To do
**A.** Reproduce the part of the report on Covid rates in Donegal that begins at the words "The data highlights" and stops after "and fourth respectively.".
**B.** Carry on the report on Covid rates in Donegal, picking up after its last sentence.

------ Text excerpt

A small town in Donegal has recorded the highest Covid rates in Ireland for the fifth week in a row, with rates now five times the national average.
Carndonagh, on the Inishowen Peninsula in County Donegal, has recorded a 14-day incidence rate per 100,000 of 2,558 and is the worst-affected town of all 166 Local Electoral Areas (LEAs).
Its incidence rate has accelerated over the past week, jumping 36% from 1,880 per 100,000 to 2,558.
Carndonagh's 14-day incidence rate is almost double that of the second worst-affected area in Clones, County Monaghan, which has seen 1,542 cases per 100,000 over the past two weeks.
The weekly data released by the Health Protection Surveillance Centre (HPSC) revealed that four of the top ten worst-affected LEAs in the country are in Donegal, with Buncrana, Letterkenny, and Milford occupying sixth, eighth, and ninth place respectively.
The data highlights that cases have been spreading in areas close to Northern Ireland, with seven of the ten worst-affected towns located in Ulster. Bailieborough-Cootehill, County Cavan, and Monaghan Town, County Monaghan were the remaining Ulster towns to place in the top ten and placed third and fourth respectively.

------------
------ Supplied information

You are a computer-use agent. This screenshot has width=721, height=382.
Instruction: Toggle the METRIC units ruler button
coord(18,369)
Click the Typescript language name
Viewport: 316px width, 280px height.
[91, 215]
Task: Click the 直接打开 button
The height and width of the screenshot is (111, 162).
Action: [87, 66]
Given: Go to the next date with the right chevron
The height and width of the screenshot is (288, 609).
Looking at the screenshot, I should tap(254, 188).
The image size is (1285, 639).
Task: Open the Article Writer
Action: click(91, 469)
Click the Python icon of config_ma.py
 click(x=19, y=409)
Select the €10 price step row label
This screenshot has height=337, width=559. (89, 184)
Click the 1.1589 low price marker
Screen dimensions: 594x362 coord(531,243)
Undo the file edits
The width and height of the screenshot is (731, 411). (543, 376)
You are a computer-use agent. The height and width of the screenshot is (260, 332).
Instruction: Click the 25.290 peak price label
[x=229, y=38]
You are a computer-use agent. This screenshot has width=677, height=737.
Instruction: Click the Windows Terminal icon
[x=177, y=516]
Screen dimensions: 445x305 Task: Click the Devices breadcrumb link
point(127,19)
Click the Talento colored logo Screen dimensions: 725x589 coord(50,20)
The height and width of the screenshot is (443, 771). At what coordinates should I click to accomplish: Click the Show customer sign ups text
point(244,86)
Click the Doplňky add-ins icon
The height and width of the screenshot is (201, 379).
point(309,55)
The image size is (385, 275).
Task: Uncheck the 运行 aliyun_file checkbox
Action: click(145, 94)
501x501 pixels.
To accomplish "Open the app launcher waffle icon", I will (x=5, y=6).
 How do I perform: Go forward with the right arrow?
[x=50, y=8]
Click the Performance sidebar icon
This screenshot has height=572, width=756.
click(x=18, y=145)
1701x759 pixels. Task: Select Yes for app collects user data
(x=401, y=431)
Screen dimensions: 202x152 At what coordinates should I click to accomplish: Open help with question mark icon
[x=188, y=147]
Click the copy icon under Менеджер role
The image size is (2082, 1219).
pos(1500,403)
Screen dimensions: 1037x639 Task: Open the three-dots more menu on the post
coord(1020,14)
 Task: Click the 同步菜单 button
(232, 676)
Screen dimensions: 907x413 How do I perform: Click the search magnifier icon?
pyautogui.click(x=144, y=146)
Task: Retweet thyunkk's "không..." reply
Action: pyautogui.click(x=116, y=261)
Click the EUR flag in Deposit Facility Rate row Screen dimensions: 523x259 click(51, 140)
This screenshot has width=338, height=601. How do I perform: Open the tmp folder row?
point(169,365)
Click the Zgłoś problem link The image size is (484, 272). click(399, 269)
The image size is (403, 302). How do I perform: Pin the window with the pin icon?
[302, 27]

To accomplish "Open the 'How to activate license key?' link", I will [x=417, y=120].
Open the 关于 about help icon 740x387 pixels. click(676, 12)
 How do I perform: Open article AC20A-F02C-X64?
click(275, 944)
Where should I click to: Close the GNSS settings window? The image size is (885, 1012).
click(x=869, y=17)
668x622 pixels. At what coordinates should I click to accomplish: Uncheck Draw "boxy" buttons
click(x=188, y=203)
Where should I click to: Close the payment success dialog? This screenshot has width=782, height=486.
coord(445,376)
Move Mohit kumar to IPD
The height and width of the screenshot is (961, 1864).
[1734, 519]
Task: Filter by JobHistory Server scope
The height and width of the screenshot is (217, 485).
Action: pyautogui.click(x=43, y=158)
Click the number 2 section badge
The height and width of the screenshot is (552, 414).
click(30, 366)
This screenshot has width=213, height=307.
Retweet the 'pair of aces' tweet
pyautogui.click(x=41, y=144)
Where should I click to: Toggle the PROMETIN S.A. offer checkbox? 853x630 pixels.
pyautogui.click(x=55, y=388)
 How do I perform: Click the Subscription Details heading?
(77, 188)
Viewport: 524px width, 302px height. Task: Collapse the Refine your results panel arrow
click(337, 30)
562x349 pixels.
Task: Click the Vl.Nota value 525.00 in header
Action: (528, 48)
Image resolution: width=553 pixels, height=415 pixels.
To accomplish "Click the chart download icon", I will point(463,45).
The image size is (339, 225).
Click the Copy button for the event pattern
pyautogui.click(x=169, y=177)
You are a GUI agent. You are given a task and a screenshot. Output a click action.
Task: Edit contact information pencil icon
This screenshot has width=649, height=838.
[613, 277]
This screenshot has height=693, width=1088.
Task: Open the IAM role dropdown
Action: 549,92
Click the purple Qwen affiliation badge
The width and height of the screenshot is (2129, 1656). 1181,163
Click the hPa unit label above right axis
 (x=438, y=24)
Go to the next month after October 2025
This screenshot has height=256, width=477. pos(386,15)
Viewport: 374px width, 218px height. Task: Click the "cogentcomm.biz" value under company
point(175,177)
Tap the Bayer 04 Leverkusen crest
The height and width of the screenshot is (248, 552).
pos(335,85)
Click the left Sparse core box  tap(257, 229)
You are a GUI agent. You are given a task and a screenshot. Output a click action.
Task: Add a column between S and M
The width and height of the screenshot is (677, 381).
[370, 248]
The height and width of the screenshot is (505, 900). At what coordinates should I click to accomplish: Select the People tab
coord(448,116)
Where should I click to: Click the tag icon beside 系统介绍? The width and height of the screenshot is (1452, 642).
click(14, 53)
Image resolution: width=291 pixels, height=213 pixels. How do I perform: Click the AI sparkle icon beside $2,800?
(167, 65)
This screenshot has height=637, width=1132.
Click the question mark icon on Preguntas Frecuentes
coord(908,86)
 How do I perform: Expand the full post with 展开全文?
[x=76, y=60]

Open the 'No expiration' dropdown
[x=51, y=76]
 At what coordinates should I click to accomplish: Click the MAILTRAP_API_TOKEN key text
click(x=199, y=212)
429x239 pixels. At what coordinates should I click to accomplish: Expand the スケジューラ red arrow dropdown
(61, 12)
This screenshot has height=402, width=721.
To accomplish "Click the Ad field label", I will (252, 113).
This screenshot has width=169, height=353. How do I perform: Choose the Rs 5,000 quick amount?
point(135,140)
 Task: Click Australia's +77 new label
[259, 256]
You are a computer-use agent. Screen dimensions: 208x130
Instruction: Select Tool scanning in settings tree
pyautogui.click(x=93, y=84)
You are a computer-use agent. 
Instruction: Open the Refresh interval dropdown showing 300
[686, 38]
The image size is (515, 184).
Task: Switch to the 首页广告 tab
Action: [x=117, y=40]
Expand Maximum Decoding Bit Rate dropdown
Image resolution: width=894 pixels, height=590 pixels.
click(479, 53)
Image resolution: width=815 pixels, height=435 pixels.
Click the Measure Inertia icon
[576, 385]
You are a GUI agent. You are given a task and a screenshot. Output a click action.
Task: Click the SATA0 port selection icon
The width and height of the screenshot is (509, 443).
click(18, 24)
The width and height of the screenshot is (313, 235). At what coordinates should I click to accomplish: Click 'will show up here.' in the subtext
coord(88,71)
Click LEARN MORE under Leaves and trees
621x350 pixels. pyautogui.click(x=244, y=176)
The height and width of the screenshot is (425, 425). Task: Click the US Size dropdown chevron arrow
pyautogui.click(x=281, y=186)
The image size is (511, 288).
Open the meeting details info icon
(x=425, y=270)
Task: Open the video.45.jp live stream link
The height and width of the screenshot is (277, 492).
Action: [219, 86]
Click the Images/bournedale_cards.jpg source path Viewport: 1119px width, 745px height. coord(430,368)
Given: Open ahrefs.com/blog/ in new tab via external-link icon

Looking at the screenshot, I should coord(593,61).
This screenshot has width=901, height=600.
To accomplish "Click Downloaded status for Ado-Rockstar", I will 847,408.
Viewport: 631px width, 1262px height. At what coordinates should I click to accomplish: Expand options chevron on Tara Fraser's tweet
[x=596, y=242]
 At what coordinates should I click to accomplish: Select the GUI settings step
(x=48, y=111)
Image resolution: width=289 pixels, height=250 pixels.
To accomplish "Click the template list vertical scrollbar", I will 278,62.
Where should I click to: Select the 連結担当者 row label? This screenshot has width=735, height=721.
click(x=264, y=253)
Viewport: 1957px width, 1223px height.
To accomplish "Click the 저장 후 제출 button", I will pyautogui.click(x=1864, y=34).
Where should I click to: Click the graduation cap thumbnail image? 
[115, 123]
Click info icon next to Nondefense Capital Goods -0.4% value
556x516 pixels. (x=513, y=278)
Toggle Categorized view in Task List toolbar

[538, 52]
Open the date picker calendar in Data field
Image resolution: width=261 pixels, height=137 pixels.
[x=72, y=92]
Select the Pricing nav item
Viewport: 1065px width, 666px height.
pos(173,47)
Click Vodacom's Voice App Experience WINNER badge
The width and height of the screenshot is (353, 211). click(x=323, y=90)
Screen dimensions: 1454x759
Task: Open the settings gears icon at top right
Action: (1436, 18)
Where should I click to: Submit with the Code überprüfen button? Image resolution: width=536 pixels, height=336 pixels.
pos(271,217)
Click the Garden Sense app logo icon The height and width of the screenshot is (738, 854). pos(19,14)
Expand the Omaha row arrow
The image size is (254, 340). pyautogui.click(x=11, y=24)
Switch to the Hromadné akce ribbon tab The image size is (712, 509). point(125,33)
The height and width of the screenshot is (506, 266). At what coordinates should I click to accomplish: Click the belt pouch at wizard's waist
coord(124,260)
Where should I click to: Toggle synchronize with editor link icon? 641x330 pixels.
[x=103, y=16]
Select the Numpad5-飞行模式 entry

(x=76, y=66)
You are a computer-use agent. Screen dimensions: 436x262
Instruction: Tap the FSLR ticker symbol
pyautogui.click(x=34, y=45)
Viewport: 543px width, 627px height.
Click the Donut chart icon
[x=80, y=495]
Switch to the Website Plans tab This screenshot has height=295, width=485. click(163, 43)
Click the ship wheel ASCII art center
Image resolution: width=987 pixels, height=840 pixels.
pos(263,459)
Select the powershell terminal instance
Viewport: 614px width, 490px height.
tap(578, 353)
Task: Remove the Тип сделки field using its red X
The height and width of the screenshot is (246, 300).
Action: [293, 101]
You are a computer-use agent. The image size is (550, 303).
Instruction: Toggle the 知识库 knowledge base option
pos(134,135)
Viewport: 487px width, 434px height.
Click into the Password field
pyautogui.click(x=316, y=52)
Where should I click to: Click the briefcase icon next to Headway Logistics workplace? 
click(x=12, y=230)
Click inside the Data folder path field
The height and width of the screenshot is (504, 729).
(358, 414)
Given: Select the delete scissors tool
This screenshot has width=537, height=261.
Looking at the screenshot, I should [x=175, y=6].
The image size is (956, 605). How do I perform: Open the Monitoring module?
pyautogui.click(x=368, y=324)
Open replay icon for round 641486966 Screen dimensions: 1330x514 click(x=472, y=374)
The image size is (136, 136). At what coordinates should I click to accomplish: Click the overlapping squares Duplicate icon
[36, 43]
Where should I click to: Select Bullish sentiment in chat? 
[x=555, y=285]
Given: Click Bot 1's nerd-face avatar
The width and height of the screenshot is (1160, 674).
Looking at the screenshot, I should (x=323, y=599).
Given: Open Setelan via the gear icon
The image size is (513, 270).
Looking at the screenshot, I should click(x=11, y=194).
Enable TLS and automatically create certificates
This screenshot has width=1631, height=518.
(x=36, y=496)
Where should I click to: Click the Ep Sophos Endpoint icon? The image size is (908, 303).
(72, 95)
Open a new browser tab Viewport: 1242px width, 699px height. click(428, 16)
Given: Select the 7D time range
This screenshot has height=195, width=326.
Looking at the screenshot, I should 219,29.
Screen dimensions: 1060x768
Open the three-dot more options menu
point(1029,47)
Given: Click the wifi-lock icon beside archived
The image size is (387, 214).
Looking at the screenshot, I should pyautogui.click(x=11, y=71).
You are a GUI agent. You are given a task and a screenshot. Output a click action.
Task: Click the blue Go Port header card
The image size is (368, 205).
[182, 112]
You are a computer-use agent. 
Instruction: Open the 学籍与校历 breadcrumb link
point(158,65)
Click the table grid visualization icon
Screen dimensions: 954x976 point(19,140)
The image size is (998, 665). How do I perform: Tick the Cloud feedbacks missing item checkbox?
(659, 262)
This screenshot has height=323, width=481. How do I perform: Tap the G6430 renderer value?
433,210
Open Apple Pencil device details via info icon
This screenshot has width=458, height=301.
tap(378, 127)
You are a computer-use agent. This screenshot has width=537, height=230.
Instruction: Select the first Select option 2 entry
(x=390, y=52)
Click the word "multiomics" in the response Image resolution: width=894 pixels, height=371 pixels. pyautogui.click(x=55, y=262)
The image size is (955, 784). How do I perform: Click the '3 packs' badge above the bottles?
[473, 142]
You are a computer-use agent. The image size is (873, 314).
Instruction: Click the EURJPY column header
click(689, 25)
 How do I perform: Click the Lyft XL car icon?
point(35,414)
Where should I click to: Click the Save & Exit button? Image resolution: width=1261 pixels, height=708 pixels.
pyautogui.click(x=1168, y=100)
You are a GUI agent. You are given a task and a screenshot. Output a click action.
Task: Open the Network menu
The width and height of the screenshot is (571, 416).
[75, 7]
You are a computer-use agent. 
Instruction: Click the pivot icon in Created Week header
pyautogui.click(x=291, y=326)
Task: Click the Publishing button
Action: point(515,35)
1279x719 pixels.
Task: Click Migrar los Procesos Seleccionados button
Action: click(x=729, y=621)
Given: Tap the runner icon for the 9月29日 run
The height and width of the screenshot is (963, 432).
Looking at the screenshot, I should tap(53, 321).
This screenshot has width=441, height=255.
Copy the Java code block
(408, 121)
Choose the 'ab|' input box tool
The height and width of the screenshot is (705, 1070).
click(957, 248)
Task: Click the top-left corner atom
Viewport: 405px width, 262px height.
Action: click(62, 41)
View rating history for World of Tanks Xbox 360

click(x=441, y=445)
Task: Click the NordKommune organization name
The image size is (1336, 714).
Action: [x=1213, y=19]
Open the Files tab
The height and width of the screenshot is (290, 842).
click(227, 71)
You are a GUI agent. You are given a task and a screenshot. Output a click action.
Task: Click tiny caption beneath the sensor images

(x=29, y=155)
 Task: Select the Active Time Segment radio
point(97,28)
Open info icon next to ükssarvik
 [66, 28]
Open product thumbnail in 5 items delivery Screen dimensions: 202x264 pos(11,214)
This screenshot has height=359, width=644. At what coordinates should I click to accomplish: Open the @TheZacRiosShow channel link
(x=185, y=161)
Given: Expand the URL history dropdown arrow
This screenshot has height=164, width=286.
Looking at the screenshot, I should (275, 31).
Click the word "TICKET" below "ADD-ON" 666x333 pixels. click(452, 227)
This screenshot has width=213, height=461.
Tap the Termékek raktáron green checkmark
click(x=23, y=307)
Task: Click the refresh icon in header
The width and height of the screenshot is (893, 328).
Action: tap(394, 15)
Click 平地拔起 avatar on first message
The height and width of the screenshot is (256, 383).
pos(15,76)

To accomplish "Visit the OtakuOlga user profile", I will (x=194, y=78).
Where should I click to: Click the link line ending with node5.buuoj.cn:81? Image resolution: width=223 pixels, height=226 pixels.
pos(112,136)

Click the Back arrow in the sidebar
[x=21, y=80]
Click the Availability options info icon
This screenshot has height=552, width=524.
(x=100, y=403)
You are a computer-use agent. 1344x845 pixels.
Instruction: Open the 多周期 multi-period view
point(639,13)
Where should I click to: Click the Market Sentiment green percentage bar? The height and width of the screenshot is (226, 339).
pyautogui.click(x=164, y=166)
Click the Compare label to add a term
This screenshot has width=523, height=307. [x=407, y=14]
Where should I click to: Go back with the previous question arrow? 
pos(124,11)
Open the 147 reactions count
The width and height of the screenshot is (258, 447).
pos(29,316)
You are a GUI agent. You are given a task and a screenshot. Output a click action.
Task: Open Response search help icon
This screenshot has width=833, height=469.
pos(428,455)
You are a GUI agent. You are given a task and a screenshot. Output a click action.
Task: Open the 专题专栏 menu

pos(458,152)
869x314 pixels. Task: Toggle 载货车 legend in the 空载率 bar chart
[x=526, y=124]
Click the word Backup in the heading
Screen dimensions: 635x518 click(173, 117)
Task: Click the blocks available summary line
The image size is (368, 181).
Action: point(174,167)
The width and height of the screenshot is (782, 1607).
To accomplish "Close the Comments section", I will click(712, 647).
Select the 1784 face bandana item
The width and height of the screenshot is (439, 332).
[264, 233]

------------

Results for the exercise
**A.**
The data highlights that cases have been spreading in areas close to Northern Ireland, with seven of the ten worst-affected towns located in Ulster. Bailieborough-Cootehill, County Cavan, and Monaghan Town, County Monaghan were the remaining Ulster towns to place in the top ten and placed third and fourth respectively.

**B.**
Of the non-Ulster towns to place in the top ten, Boyle in County Roscommon placed seventh, while Swinford and Claremorris in County Mayo placed fifth and tenth respectively.
Furthermore, the HSPC data showcases a general rise in incidence rates across the country, with seven LEAs now boasting more than 1,000 cases per 100,000 of the population.
Last week, just four LEAs recorded more than 1,000 cases per 100,000 of the population.
Meanwhile, no LEAs recorded less than 100 cases per 100,000 for the second week running.
The HPSC data additionally reveals that there are roughly 100 LEAs with incidence rates below the national average.
The five areas where Covid transmission is currently at its lowest level are Clonmel, County Tipperary (160 per 100,000); Tramore, County Waterford (165); Athlone, County Westmeath (167); Lismore, County Waterford (168); and Roscrea, County Tipperary (181).